= Quoted text =
>> begin
Contact: Steve Lipsher, Public Information Officer

Office: (970) 262-5209

 

14 September 2015

 

Summit County fire departments send additional crews to California wildfires; Local wildfire danger inches up

 

Summit County’s three fire departments each have deployed teams of firefighters to the West Coast, where wildfires continue to burn amid historically bad conditions.

 

Meanwhile, Summit County’s wildfire conditions crept to “high” over the weekend for the first time this summer, although the threat is typical for this time of year as the grasses and shrubs dry out.

 

Nonetheless, the firefighters at Lake Dillon Fire, Copper Mountain Fire and Red, White & Blue Fire urged caution with any outdoor fire at this time of year.

 

Over the weekend, both Lake Dillon and Copper Mountain deployed three-person firefighting crews to the Valley Fire near Cobb, Calif., north of the Bay Area. Lake Dillon Fire sent engineer Dennis Jackson, engineer Bob Corcoran and firefighter Case Byl; and Copper Mountain sent Capt. Ryan Cole, engineer Mark Nielsen and Lt. Charlie Johnson.

 

The fire blew up over the weekend, destroying hundreds of homes and other buildings. It now is estimated at 61,000 acres and was only five percent contained by Monday morning, despite 1,255 firefighters on scene.

 

Lake Dillon Fire engineer Jeremy Antemesaris also has been deployed as a paramedic on the Last Inch Fire in northern Idaho.

 

Meanwhile, Breckenridge-based Red, White & Blue Fire has deployed paramedic Phil Graham to the Rough Fire, near Diablo, Calif., and a three-person crew – engine boss Jason Kline and firefighters/paramedics Jason White and Andy Heyne – has been assigned to the Carpenter Road fire near Willamette, Wash., since Sept. 3.
>> end
= Prompt A =
From the wildfire press release, reproduce word for word the part that opens with the words containing "Summit County fire" and closes with "shrubs dry out.".
= Prompt B =
List every named wildfire in the wildfire press release, giving the location stated for each.

= Data block =
>> begin
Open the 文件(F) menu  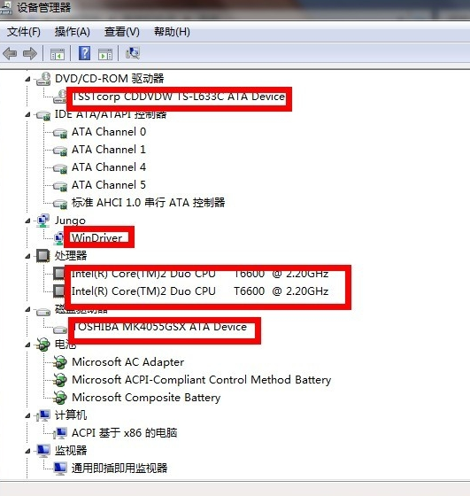click(x=24, y=32)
>> end
= Exercise solution A =
Summit County fire departments send additional crews to California wildfires; Local wildfire danger inches up

 

Summit County’s three fire departments each have deployed teams of firefighters to the West Coast, where wildfires continue to burn amid historically bad conditions.

 

Meanwhile, Summit County’s wildfire conditions crept to “high” over the weekend for the first time this summer, although the threat is typical for this time of year as the grasses and shrubs dry out.

= Exercise solution B =
- Valley Fire: near Cobb, Calif., north of the Bay Area
- Last Inch Fire: northern Idaho
- Rough Fire: near Diablo, Calif.
- Carpenter Road fire: near Willamette, Wash.